China expanded lockdowns on Thursday as the only major country in the world still pursuing a strict “zero Covid” policy reported a record high number of coronavirus infections.
In the city of Zhengzhou, more than six million residents in eight districts were told to stay at home for five days, except to buy food or get medical treatment.
Daily mass testing was ordered in what the city government called a “war of annihilation” against the virus.
Across China, the number of new cases reported in the past 24 hours was 31,444, the National Health Commission said Thursday. That is the highest daily figure since the coronavirus was first detected in the central Chinese city of Wuhan in late 2019.
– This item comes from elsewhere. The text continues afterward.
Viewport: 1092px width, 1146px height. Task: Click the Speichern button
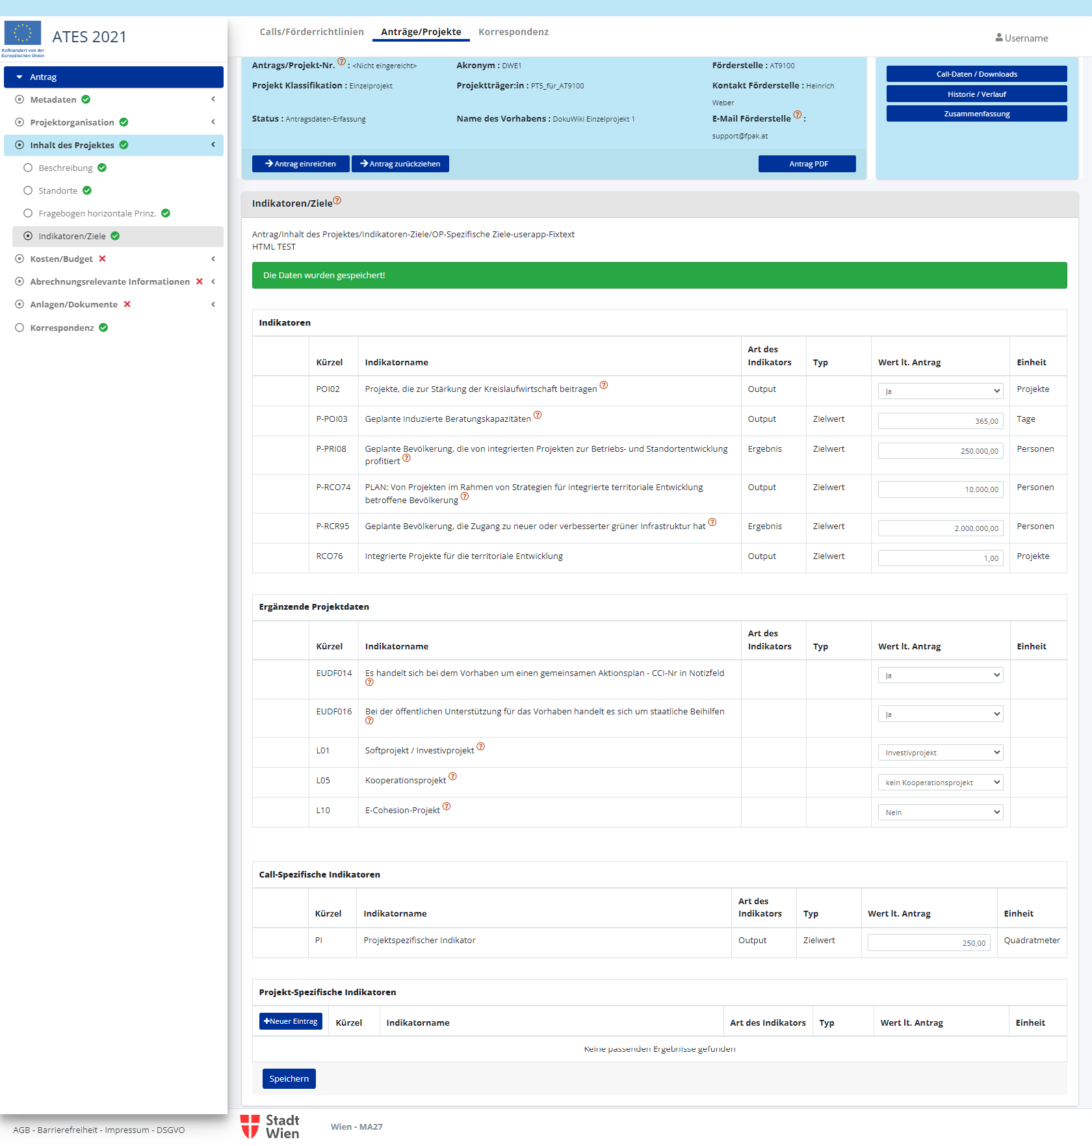pos(289,1078)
The daily average of reported cases is steadily increasing. This week, authorities reported China’s first Covid-19 deaths in six months, bringing the total to 5,232.
While the numbers of cases and deaths are relatively low compared to most of Europe and the US, China remains committed to President Xi’s signature “zero-Covid” strategy that aims to isolate every case and eliminate the virus entirely. Most of the rest of the world is ending anti-virus controls and relying on vaccinations and immunity from past infections to prevent deaths and serious illness.
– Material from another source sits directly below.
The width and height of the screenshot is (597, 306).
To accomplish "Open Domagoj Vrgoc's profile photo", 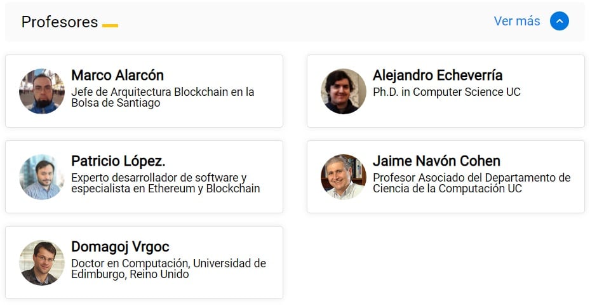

Businesses and residential communities from the manufacturing center of Guangzhou in the south to Beijing in the north have also been placed under various forms of lockdown, measures that particularly affects blue-collar migrant workers.
Guangzhou suspended access on Monday to its Baiyun district of 3.7 million residents, while residents of some areas of Shijiazhuang, a city of 11 million people southwest of Beijing, were told to stay home while mass testing is conducted.
China’s attempts to clamp down on Covid infections has cast a shadow over the world’s second-biggest economy.
Foxconn, the world's biggest contract assembler of smartphones and other electronics, is struggling to fill orders for the iPhone 14 after thousands of employees walked away from the factory in Zhengzhou last month following complaints about unsafe working conditions.
The factory has seen clashes between workers and police this week amid complaints about pay.
Foxconn, based in Taiwan, said its contractual obligation about payments “has always been fulfilled”.